> PASSAGE:
|---|

Our Montreal correspondent and Canadian concert reviewer Peter Ryan was in the UK this weekend and experienced what he called one of the ’80s shows he’s ever seen. He even took time out to pose with Level 42. Here’s his review: 

The UK town of Northampton finds itself nestled between the British metropolises of London and Birmingham, and over the weekend it played host to a superb show of 80s greatness as part of Level 42’s 2018 tour.

A mostly 40s-and-50s crowd filled the modern Royal & Derngate concert hall to hear an on-time kick-off by The Blow Monkeys, who led the show performing newer songs interspersed with classic ’80s tunes that included the sophistipop anthem Digging Your Scene and It Doesn’t Have to Be That Way, which concluded their set. Singer Robert Howard then met and mingled with fans in the foyer as Level 42 finished their last-minute preparations.

Level 42 hit the stage with tremendous fanfare from the gathered crowd, kicking off the show with the crowd-pleasing Running In The Family, followed quickly by a very danceable instrumental jazz piece. After greeting the audience, the band dove into two of their early ’80s mainstays, which included The Sun Goes Down from the 1983 album Standing in the Light and Starchild from their self-titled Level 42 debut (during which keyboardist Mike Lindup led the crowd in hand-clapping). The end of the 50-minute main set concluded with another jazz performance, which preceded longtime favorites The Chinese Way, Something About You and Heaven In My Hands.

Following a quick break, Level 42 rushed onto stage and closed the show with Lessons in Love and Build Myself a Rocket. Needless to say, an ’80s hungry audience went home feeling fulfilled after seeing two of that decades most enduring bands.

|---|

> DIRECTIONS FOR THIS TASK:
Copy the concert review from "The UK town" up to and including "their last-minute preparations.", and switch "concert hall" to "theater". The items on this page have nothing to do with the concert review.

> PROVIDED INFORMATION:
|---|

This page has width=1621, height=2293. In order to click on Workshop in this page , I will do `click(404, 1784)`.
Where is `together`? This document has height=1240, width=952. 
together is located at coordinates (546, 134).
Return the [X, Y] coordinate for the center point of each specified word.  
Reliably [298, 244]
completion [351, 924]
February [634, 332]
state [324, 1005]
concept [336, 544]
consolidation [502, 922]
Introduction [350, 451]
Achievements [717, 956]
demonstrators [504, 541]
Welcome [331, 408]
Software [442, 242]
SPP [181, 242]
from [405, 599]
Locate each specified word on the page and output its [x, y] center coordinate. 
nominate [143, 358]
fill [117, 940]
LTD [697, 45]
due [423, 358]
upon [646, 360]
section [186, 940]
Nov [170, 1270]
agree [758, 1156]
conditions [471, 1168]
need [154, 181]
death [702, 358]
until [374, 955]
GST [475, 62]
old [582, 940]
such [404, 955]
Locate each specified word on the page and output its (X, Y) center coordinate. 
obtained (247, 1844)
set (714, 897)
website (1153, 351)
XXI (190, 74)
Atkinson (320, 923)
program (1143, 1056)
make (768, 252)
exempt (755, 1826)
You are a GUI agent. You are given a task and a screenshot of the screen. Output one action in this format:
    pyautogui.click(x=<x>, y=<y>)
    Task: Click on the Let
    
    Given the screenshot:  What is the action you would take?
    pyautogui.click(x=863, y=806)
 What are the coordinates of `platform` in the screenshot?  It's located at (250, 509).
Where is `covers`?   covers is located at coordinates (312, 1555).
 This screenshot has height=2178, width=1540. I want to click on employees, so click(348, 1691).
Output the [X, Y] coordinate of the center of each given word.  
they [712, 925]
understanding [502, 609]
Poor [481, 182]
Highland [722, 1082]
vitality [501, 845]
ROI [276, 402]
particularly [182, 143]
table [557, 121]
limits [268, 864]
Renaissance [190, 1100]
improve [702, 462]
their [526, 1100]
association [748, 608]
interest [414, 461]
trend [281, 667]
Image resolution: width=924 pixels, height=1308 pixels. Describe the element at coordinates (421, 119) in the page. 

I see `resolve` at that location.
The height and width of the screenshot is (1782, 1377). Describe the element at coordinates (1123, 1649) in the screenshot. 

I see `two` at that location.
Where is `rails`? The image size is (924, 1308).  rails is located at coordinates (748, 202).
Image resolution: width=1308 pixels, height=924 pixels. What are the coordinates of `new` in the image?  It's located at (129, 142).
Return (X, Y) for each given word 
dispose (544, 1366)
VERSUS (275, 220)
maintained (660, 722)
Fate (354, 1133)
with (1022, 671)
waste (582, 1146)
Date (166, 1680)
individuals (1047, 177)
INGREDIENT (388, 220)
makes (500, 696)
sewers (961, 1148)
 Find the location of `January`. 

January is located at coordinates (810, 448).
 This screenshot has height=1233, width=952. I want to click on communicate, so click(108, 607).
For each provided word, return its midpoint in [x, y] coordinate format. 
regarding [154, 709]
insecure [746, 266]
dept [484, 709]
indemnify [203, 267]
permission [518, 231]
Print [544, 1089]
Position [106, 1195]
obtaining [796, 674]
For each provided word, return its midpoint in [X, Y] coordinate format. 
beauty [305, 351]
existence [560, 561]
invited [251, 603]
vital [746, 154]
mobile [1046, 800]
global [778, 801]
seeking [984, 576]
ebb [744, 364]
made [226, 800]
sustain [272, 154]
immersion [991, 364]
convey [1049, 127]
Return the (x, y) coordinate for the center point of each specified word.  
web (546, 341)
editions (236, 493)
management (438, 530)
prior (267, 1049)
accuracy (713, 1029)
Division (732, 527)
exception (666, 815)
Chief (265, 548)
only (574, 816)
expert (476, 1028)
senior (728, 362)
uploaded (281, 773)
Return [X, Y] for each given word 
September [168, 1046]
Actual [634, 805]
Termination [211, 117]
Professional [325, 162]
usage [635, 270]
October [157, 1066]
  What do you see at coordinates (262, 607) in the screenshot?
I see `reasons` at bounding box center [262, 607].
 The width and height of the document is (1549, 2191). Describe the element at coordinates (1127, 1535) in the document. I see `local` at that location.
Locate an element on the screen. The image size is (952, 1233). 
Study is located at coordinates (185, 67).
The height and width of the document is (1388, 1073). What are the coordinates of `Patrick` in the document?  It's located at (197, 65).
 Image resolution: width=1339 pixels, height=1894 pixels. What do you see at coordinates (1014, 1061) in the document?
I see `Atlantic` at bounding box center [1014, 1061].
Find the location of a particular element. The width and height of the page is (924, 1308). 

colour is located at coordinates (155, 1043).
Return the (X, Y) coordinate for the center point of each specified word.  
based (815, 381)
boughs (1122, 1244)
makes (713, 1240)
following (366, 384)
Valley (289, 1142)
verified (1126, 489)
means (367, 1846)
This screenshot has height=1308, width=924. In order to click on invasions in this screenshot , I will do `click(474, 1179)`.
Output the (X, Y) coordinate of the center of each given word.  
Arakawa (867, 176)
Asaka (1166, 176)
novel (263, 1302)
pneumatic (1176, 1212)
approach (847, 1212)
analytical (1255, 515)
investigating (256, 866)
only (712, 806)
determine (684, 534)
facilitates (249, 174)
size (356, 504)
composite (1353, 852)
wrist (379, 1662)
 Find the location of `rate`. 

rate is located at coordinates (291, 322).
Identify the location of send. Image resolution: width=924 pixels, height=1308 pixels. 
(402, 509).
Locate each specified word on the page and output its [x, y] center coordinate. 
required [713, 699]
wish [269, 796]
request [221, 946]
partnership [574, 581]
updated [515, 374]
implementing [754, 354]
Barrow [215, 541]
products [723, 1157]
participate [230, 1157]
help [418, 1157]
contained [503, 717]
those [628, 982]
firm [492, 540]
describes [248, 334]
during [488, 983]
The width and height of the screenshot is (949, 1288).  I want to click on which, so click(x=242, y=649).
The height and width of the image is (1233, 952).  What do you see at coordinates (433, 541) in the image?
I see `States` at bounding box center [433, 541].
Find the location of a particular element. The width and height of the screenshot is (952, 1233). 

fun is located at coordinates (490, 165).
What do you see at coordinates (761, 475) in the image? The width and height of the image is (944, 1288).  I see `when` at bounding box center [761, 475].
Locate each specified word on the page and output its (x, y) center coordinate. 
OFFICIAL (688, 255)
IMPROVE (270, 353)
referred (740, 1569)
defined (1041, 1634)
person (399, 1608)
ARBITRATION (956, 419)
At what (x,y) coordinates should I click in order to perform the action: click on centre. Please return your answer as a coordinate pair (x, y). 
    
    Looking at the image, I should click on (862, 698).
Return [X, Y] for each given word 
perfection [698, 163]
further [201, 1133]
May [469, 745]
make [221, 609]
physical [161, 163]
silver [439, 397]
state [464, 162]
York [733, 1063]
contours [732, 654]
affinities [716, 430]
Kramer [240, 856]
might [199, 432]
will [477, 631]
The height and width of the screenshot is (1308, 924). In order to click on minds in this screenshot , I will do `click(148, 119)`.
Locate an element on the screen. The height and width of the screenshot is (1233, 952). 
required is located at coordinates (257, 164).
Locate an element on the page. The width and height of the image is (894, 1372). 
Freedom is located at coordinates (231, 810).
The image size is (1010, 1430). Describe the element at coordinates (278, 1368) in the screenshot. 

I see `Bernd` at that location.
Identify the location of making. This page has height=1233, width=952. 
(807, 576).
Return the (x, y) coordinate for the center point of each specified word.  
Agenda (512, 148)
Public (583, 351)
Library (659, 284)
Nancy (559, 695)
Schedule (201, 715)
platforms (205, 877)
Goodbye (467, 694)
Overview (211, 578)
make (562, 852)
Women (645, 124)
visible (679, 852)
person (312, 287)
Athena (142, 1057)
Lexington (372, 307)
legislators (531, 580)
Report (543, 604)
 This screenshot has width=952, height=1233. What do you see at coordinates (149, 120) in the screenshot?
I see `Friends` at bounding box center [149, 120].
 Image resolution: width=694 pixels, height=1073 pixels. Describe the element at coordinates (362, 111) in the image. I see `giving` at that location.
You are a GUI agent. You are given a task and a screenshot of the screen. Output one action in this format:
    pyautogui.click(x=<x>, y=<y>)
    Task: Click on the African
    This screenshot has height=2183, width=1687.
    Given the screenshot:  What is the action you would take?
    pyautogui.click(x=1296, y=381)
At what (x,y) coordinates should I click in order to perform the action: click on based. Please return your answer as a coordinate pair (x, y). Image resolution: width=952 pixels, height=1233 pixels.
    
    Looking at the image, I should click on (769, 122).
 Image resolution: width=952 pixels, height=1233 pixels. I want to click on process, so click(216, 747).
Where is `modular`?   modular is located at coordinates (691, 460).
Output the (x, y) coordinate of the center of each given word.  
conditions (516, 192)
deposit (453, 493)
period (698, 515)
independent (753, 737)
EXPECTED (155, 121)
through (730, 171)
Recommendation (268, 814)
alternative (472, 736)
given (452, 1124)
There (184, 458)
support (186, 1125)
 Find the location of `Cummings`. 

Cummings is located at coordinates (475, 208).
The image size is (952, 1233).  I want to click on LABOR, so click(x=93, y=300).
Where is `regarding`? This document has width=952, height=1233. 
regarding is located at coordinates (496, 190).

|---|

> RESULT FOR THIS EXERCISE:
The UK town of Northampton finds itself nestled between the British metropolises of London and Birmingham, and over the weekend it played host to a superb show of 80s greatness as part of Level 42’s 2018 tour.

A mostly 40s-and-50s crowd filled the modern Royal & Derngate theater to hear an on-time kick-off by The Blow Monkeys, who led the show performing newer songs interspersed with classic ’80s tunes that included the sophistipop anthem Digging Your Scene and It Doesn’t Have to Be That Way, which concluded their set. Singer Robert Howard then met and mingled with fans in the foyer as Level 42 finished their last-minute preparations.